Du côté des suppléments, My own private Idaho s’offre une édition également très complète. L’éditeur a en effet recyclé le DVD de suppléments de son édition collector de 2006, qui reprenait déjà les excellents suppléments de l’édition « Criterion » aux États-Unis. L’éditeur nous propose donc tout d’abord un making of rétrospectif d’environ trois quarts d’heure au cœur duquel le monteur Curtis Clayton, les directeurs de la photo John Campbell et Eric Alan Edwards ainsi que le directeur artistique David Brisbin reviendront sur le scénario du film, les idées visuelles de Gus Van Sant, ainsi que sur l’atmosphère générale du tournage et du long-métrage. On poursuivra ensuite avec une analyse du film intitulée « Les rois de la route ». Le spécialiste du cinéma Paul Arthur y proposera un retour sur le film par le prisme des œuvres de Shakespeare et d’Orson Welles : personnages, emprunts à la littérature classique, tout est passé au crible et l’ensemble, bien qu’un peu longuet, s’avère assez passionnant. On poursuivra le tour du propriétaire avec un petit quart d’heure de scènes coupées, puis on se régalera de plusieurs entretiens tournant autour du film : on s’échauffera avec un entretien avec la productrice Laurie Parker et Rain Phoenix, petite sœur de River et Joaquin Phoenix (20 minutes environ), pour d’avantage se concentrer sur une rencontre entre Gus Van Sant et Todd Haynes (audio) : les deux cinéastes y évoqueront durant environ une heure l’émergence d’un nouveau cinéma gay, le scénario initial de My own private Idaho, le financement du film et les acteurs River Phoenix et Keanu Reeves, et parleront également du tournage de certaines scènes en particulier. On terminera enfin avec une rencontre entre Gus Van Sant, Jonathan Caouette et JT Leroy, alias Laura Albert (audio). Ceux-ci y discuteront de l’influence de My own private Idaho sur le film Tarnation, réalisé par Jonathan Caouette en 2004 ainsi que sur les romans de JT LeRoy (« Le livre de Jérémie » entre autres).

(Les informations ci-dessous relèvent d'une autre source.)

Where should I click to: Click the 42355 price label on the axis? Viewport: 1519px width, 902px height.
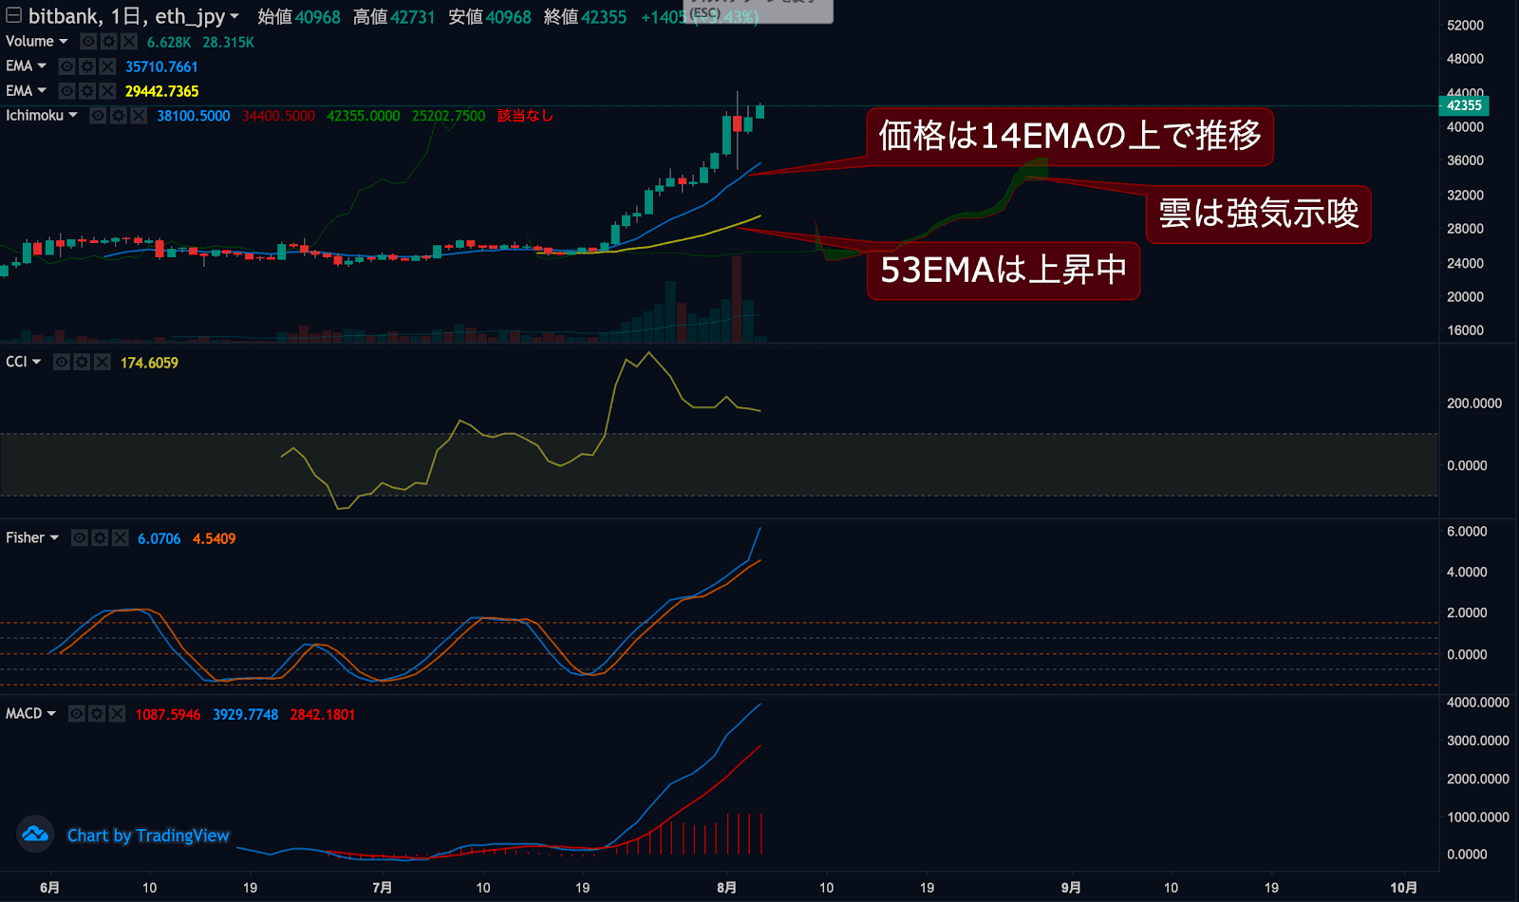[1465, 106]
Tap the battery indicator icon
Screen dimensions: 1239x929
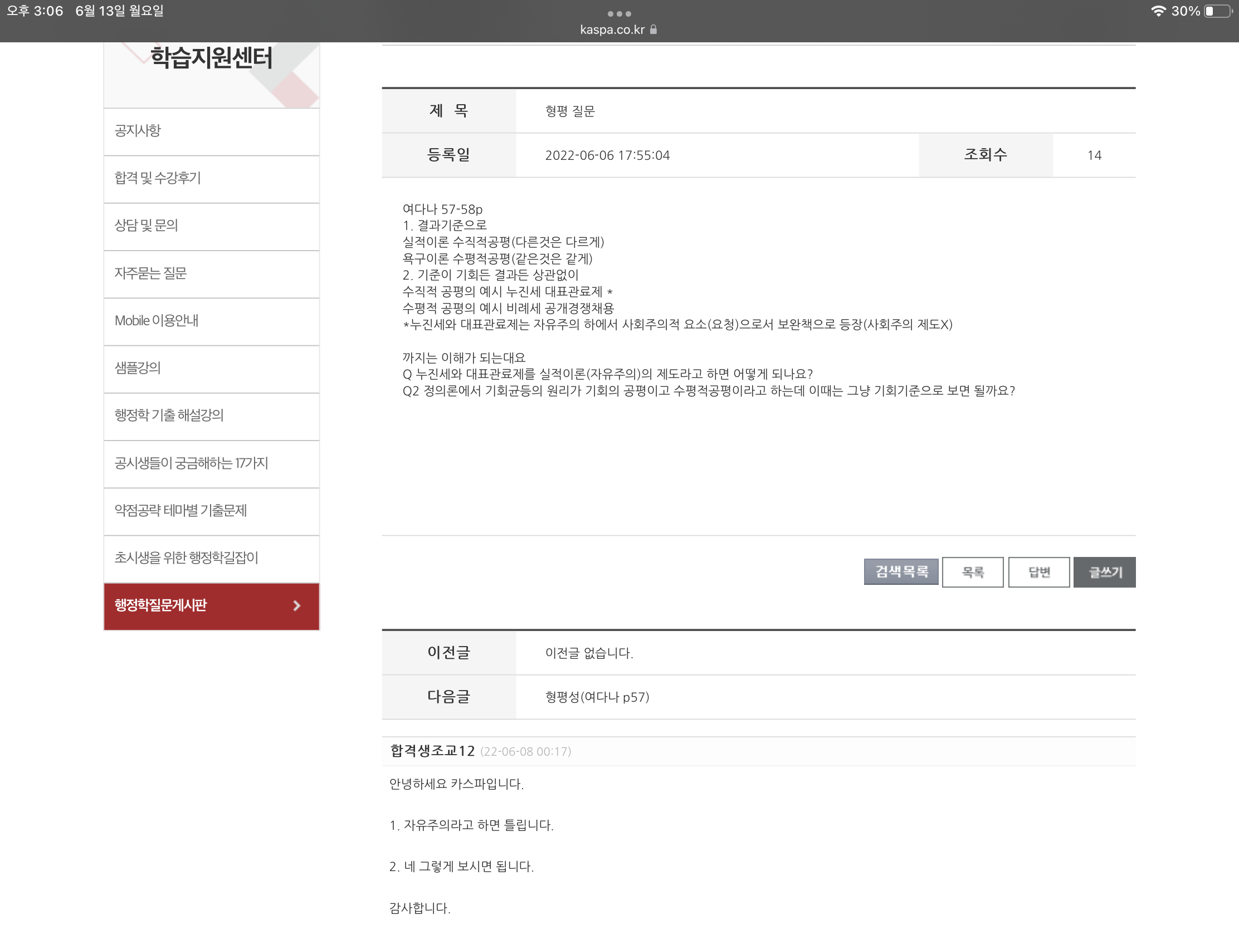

On notera cela dit que cette édition nous propose surtout un riche livret inédit de 16 pages signé Nicolas Rioult, proposant une passionnante analyse du film en partant d’une assertion d’Agnès Varda. Un exemple de livret vraiment inspiré, dont la lecture est facile et addictive, surpassant de loin ceux proposés par d’autres éditeurs (suivez mon regard), signés par des journalistes réputés pour leur participation passée à un magazine prestigieux, mais dont le but est de faire du remplissage sur un livret en mode « automatique », paraphrasant IMDb même quand ils n’ont rien à dire. Nicolas Rioult, lui, a des choses à dire, et les fait partager avec sa plume de talent. Chapeau bas donc.